INDIGENOUS TOURISM
Mary Louise Bernard recognized for work as interpreter
Former First Nation chief takes home award from conference
A former First Nation chief has taken home an award for championing Indigenous tourism.
Mary Louise Bernard, who led the Wagmatcook First Nation for eight years beginning in 1994, was honoured during the Nov. 23-24, Nova Scotia Indigenous Tourism conference in Halifax.
Bernard took home the Indigenous Tourism Champion Award for her work as a Parks Canada interpreter.

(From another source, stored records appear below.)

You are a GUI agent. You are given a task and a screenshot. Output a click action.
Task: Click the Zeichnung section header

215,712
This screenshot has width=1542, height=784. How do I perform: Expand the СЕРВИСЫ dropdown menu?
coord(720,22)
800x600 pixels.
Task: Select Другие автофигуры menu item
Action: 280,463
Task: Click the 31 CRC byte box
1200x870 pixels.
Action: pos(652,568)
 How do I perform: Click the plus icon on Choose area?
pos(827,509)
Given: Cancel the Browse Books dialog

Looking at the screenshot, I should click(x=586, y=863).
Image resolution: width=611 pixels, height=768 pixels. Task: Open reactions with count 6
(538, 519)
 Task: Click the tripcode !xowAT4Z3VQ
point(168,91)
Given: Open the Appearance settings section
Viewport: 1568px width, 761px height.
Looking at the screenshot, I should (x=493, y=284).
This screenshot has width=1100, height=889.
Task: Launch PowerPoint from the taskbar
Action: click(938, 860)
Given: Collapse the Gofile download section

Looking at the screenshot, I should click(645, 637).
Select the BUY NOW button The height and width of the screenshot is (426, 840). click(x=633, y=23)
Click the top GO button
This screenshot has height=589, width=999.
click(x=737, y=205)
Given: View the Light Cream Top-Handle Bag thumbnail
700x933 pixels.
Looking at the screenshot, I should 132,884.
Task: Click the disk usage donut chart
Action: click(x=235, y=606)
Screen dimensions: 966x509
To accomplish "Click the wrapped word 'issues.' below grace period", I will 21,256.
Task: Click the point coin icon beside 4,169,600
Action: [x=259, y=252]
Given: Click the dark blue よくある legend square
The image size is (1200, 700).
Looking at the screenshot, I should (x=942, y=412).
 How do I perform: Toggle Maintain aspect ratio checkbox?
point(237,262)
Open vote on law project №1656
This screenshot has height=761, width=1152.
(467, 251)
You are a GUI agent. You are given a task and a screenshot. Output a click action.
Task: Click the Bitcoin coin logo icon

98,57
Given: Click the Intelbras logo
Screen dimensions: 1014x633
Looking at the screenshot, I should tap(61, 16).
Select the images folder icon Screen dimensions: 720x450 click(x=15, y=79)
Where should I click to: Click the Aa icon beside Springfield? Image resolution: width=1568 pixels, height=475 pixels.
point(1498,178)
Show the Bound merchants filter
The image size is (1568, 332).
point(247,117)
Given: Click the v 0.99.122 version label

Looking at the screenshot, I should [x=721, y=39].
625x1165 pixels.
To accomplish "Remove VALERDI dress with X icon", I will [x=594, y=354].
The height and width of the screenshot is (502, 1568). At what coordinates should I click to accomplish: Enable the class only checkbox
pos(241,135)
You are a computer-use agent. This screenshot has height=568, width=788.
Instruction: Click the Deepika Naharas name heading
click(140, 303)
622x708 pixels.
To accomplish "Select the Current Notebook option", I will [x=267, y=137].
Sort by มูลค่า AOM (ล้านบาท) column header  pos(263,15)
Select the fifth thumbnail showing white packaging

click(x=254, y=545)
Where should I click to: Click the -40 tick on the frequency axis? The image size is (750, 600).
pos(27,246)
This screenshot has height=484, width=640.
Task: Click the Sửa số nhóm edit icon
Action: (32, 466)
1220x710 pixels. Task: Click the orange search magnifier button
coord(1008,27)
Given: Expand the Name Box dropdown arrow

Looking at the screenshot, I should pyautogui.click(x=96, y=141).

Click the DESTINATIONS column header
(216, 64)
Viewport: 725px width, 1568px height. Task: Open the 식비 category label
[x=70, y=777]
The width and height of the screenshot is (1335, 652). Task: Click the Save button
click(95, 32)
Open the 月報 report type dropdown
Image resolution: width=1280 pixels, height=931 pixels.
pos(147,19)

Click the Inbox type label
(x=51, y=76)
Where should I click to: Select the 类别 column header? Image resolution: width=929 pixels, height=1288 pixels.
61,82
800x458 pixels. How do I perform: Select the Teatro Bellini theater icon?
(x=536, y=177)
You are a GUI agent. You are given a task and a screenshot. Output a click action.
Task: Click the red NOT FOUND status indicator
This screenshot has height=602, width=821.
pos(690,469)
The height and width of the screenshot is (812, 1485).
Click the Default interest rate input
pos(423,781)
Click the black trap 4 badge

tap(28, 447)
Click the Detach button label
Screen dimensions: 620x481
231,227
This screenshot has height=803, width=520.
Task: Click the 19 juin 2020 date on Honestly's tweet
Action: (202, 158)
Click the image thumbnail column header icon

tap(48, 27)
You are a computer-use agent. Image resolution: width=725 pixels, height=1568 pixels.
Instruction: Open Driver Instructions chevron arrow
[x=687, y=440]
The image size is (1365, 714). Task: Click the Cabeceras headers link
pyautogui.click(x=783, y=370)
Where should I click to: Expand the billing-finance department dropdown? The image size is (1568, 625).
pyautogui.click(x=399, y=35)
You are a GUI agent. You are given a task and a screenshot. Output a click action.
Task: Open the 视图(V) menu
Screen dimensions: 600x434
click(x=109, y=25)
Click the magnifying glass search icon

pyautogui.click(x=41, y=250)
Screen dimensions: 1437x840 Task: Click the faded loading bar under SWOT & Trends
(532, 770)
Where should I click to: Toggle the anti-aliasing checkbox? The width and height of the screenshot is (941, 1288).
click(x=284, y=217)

Through the federal agency, Bernard developed a Mi’kmaq legend into an interpretive program offered during the visitor season at Cape Breton Highlands National Park.
The legend is also part of Bernard’s children’s story, “Sweetwater Maiden: The Mi’kmaw Legend of Maple Syrup,” she released as an entrepreneur in 2013.
The book is available in Mi’kmaq, French, Gaelic and English, and can be purchased through Les Amis du Plein Air’s Le Nique bookstore in Cheticamp.
During her term as chief, Bernard was instrumental in increasing tourism in her community with the creation of the first cultural and heritage centre in a First Nation community in Nova Scotia.
The recent conference was
hosted by a new group known as the Nova Scotia Indigenous Tourism Enterprise Network.
The network is a volunteerbased, not-for-profit cultural tourism organization working to support the growth of tourism businesses and community enterprises in Nova Scotia. The Nova Scotia group is also connected directly on the national level with the Indigenous Tourism Association of Canada and was spearheaded by the association’s Atlantic Partnerships liaison, Robert Bernard.